Miken Kralı Agamemnon, Artemis korusunda avlanırken kutsal bir geyiği öldürüp böbürlenince Tanrıça Artemis’i kızdırır. Ve Akha ordusunun Aulis’ten Truva’ya açılmasını sağlayacak uygun rüzgarlar çıkmaz. Agamemnon, düş yorumcularının en büyüğü sayılan ve geleceği bilme hünerini Apollon’dan almış olan, Ordunun Bilicisi Kalkhas’a danışır. Kalkhas, Tanrıça Artemis’in Agamemnon’a sinirli olduğunu, eğer kızı İphigenia’yı tanrıçaya kurban ederse yola çıkabileceğini söyler. Agamemnon, bunun üzerine kızı İphigenia’yı Artemis’e kurban eder. Euripides’in İphegenia Aulis’te isimli oyununda anlatılan bu efsaneye göre, Truva Savaşı’nın başlaması, Yunan Prenses İphigenia’nın kurban edilmesi ile olur. Truva Savaşı’nın bitimi ise, Truvalı Prenses Polyksena’nın kahraman Akhilleus’un mezarında kurban edilmesi ile gerçekleşir. İki kadın da, ölümlerine omuzları dik giderler. Efsanenin sonrası da çarpıcıdır ancak, güncel meselemize gelmek üzere burada keserek devam edelim.

İnsan kurban etmek, din sosyolojisi bakımından, istikrarlı bir toplum yaratma adına, kurban eden toplumu birleştiren, toplumsal birliği güçlendirmeyi amaçlayan bir eylem olarak uygulanmıştır. İnsanlar öldürülürken, etrafta toplanan kalabalıkların bir ayinin parçası halinde o eylemle özdeşlik kurduklarını gösteren sayısız film yapılmıştır.

Yakın tarihimize kadar çeşitli kültürlerde farklı biçimlerde gerçekleştirilen ‘İnsan kurban etme’, Maya kültüründe, bir hükümdarın saltanatı için sıkça uygulanmıştır. Kurbanlar bazen tapınak merdivenlerinden aşağıya itilir, bazen bağırsakları çıkarılır, bazen de kafaları kesilirdi.

Tutkulu bir eylem olarak toplumun sıradan bir üyesinden bir hakime kadar herkesin bir ucundan tuttuğu ‘İnsan kurban etme’ ritüeli bugün Netflix’te yayımlanan filmlerin konusu olarak da izleyicilere sunuluyor.

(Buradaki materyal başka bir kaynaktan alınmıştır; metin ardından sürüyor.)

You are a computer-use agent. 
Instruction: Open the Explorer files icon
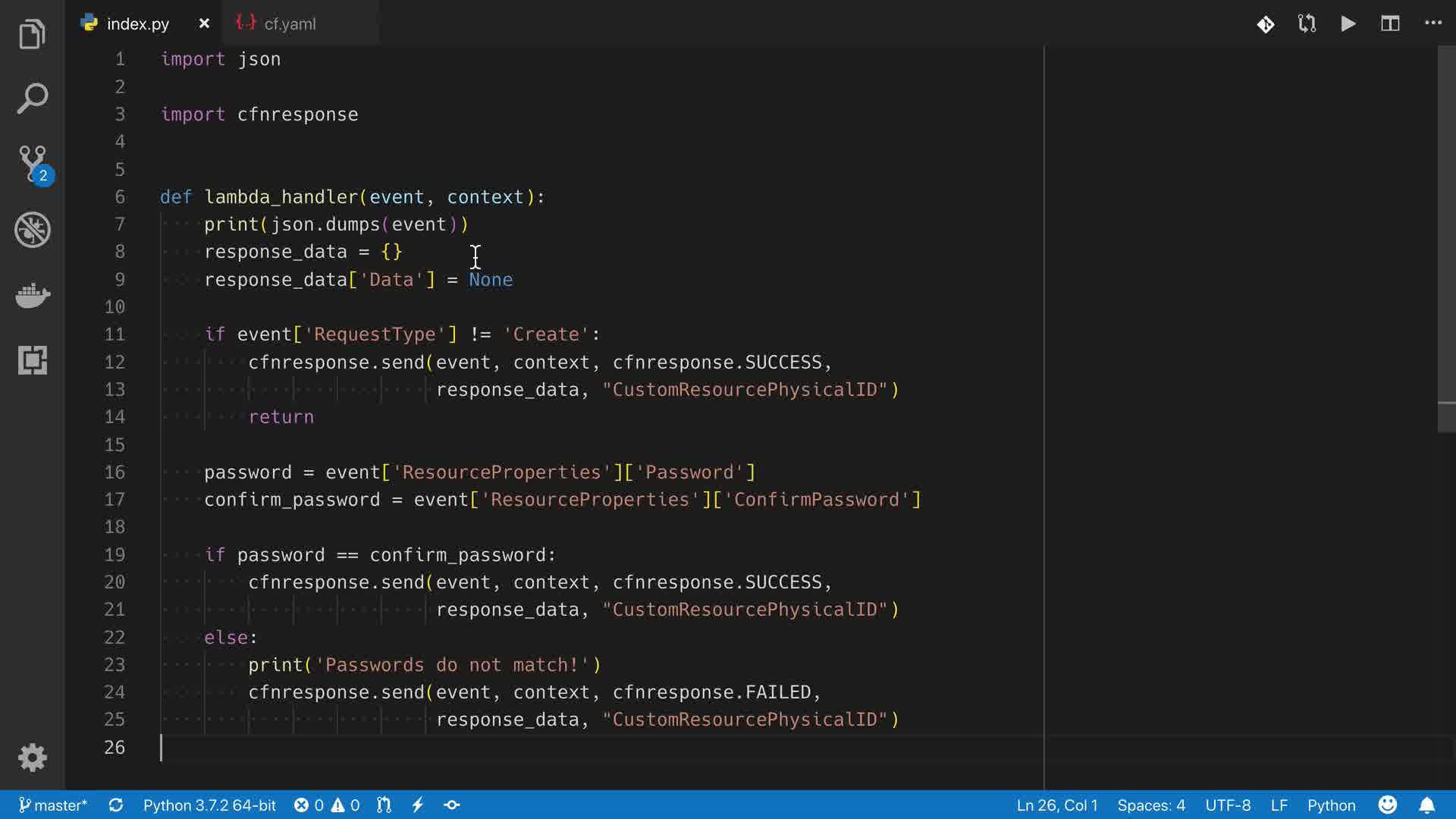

Daha iyi bir gelecek için çabalayan bir dünyada, geçmişin kötü örnekleri, arınılması gereken özellikler olarak kuşkusuz sinemanın ve edebiyatın konusu olmaya devam edecektir.

Peki gerçekten bu lanet gelenekten kurtulmak için çabalayan bir dünyada ve zamanda mıyız?

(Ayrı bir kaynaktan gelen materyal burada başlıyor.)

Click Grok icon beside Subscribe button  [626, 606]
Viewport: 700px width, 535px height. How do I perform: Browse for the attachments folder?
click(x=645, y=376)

Eskiden tanrıları, hükümdarı ya da, ölü ataların ruhlarını yatıştırmak için gerçekleştirilen ‘İnsan kurban etme’ eylemi, Türkiye’de bugün din üzerinden kutuplaşmayı baki tutarak ‘tek adam’ yönetiminin ömrünü uzatmak için dolaşıma sokuluyor. Gülşen örneğinde görüldüğü gibi, maaşlı troll ordusu ve iktidar medyasının yaptığı kazı sonucu, giriştiği suç imalatının hükmünü emniyet teşkilatı hızlı gözaltı, savcı ve sulh ceza hakimliği jet hızıyla tutuklama gerçekleştirerek veriyor. Ardından deneyimli hukukçuların, aklıselim düşünenlerin “Burada yakın tehdit unsuru nerede? Böyle bir tutuklamanın hukuksal bir zemini yok” diye itiraz etmeleri duyulmuyor bile. Çünkü hükümdarın ömrünü uzatmak için kurban vermek gerektiğine inanılmış. Maya kültüründe tapınakların merdivenlerinden kurbanı iterek gerçekleştirilen eylem, bugün o merdivenin başında duran troll ordusunun işaret fişeği ile başlıyor ve diğerleri de peşi sıra büyük şehvetle eyleme katılıyor. ‘Bu nasıl adalet?​’ diye soranlar için de, yanıt Adalet Bakanı Bekir Bozdağ’dan geliyor: “Yahu bana hakaret ediyor. Cumhurbaşkanımız imam hatipli, ona hakaret ediyor. Biz konuşmayacak mıyız?​”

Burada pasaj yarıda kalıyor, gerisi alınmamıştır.